FTP deployment is not supported. Currently
az webapp up is also not supported. Other deployment methods are supported, including Git, ZIP, CI/CD, Visual Studio, and Visual Studio Code.
Which App Service features are supported?
During the preview period, certain App Service features are being validated. When they're supported, their left navigation options in the Azure portal will be activated. Features that are not yet supported remain grayed out.
Are networking features supported?
No. Networking features such as hybrid connections, Virtual Network integration, or IP restrictions, are not supported. Networking should be handled directly in the networking rules in the Kubernetes cluster itself.
Are managed identities supported?
No. Apps cannot be assigned managed identities when running in Azure Arc. If your app needs an identity for working with another Azure resource, consider using an application service principal instead.
What logs are collected?
Logs for both system components and your applications are written to standard output. Both log types can be collected for analysis using standard Kubernetes tools. You can also configure the App Service cluster extension with a Log Analytics workspace, and it will send all logs to that workspace.
By default, logs from system components are sent to the Azure team. Application logs are not sent. You can prevent these logs from being transferred by setting
logProcessor.enabled=false as an extension configuration setting. This will also disable forwarding of application to your Log Analytics workspace. Disabling the log processor may impact time needed for any support cases, and you will be asked to collect logs from standard output through some other means.
What do I do if I see a provider registration error?

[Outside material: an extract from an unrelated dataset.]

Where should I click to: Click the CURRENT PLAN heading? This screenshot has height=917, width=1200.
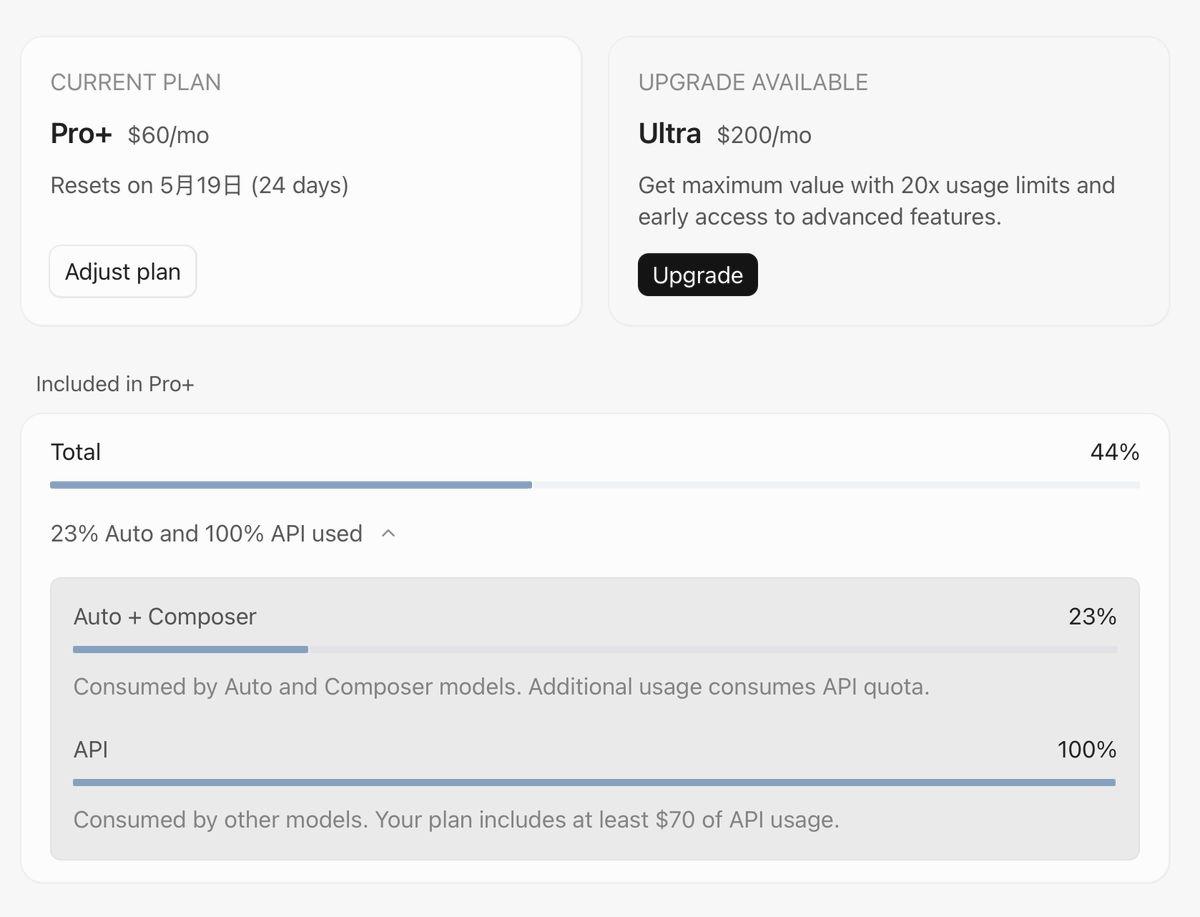136,82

When creating a Kubernetes environment resource, some subscriptions may see a "No registered resource provider found" error. The error details may include a set of locations and api versions that are considered valid. If this happens, it may be that the subscription needs to be re-registered with the Microsoft.Web provider, an operation which has no impact on existing applications or APIs. To re-register, use the Azure CLI to run
az provider register --namespace Microsoft.Web --wait. Then re-attempt the Kubernetes environment command.